Decentralize Doctors’ Salaries To Check Refusal To Regions — Dr Dzotsi

Dr Emmanuel Kofi Dzotsi, the Upper East Regional Director of the Ghana Health Service (GHS) has called for salaries of newly posted doctors to be decentralized to check their refusal to accept postings to the Region.

He suggested that if salaries of newly trained doctors were channelled to the Regions, they would be compelled to accept postings to where their services were most needed.

“For instance, if doctors are posted here, and they are not able to come, we can redirect their salaries to the Region so that when they come, then we pay.
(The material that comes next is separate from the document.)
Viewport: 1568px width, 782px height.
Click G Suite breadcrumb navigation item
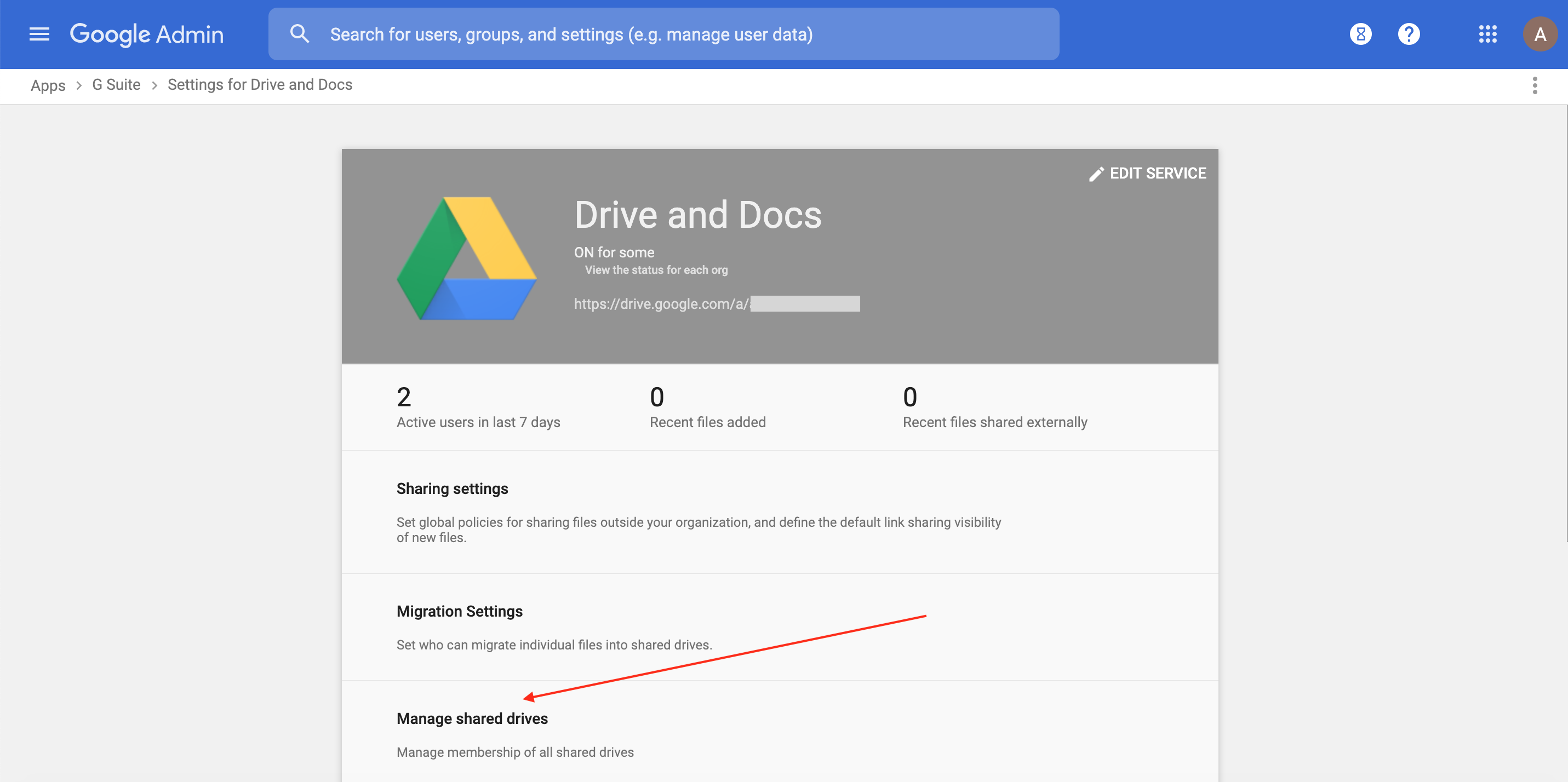116,84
We should not encourage them to have access to work in other places,” he said.

Dr Dzotsi said this when he shared his view, in an interview with the Ghana News Agency (GNA), on measures to ensure doctors posted to the Region reported and stayed to deliver their services.

The suggestion by the Director was on the backdrop of 10 doctors who refused to accept postings to the Region in 2021.
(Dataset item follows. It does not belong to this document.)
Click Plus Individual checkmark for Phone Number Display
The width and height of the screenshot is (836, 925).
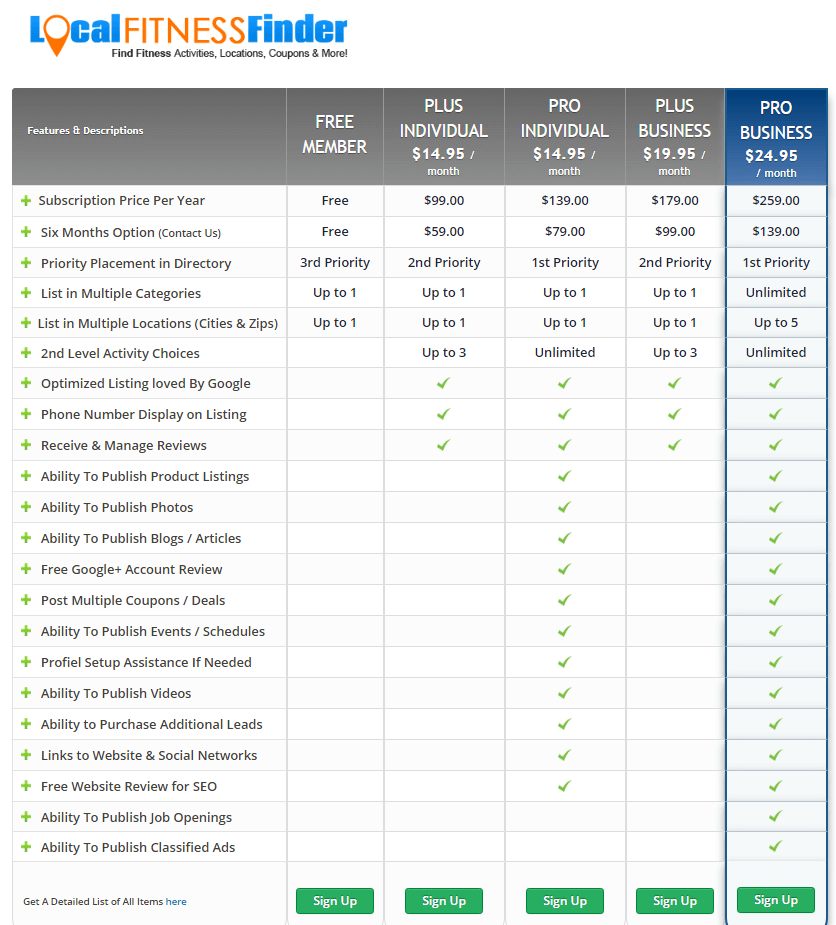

He noted that even though the suggestion would compel doctors to report to their posted Regions, there must be proper negotiation, “So that it doesn’t become a punitive measure, that will deter them.”

He suggested that newly posted doctors could be made to understand that their salaries would be in the region they would be posted to, and they would be entitled to certain incentive packages including promotion after three years, the offer of a study leave to specialise, and furnished accommodation, among others.

Dr Dzotsi said authorities at the national level could enforce the initiative, insisting that, “We should not give the leeway for them to have another alternative to leave the region. We need the populace in this region to be served.”

When the GNA visited the Regional Hospital in Bolgatanga, which is the major referral centre, to ascertain the number of doctors in the facility, the Acting Medical Director, Dr Aiden Suntaa Saanwie, said the facility had 11 doctors instead of the ideal number of 40 medical doctors to operate optimally.

He said as a referral centre which should have a minimum of 27 Specialists, the Hospital was managed by only five, adding, “Even with this five, we have just two Gynaecologists, one joined recently, until then, it was only one Gynaecologist.”

He said the few doctors were stressed out, and that affected the quality of service delivery in the facility, “We are human beings, if we have to run night shift and continue during the day, you can imagine the impact it will have on us.”

Dr Saanwie said as part of initiatives to attract and retain doctors, the Hospital provided accommodation for all of its doctors, paid utility bills, filled Liquefied Petroleum Gas (LPG) for them, “In addition, we have doctors incentive package.

For Medical Officers, we peg at GH¢1,500 and for Specialist, it is at GH¢3000.00.”

He said despite the incentive packages, doctors still refused postings to the region, and even doctors from the northern part of the country used social pressures as an excuse not to serve their people.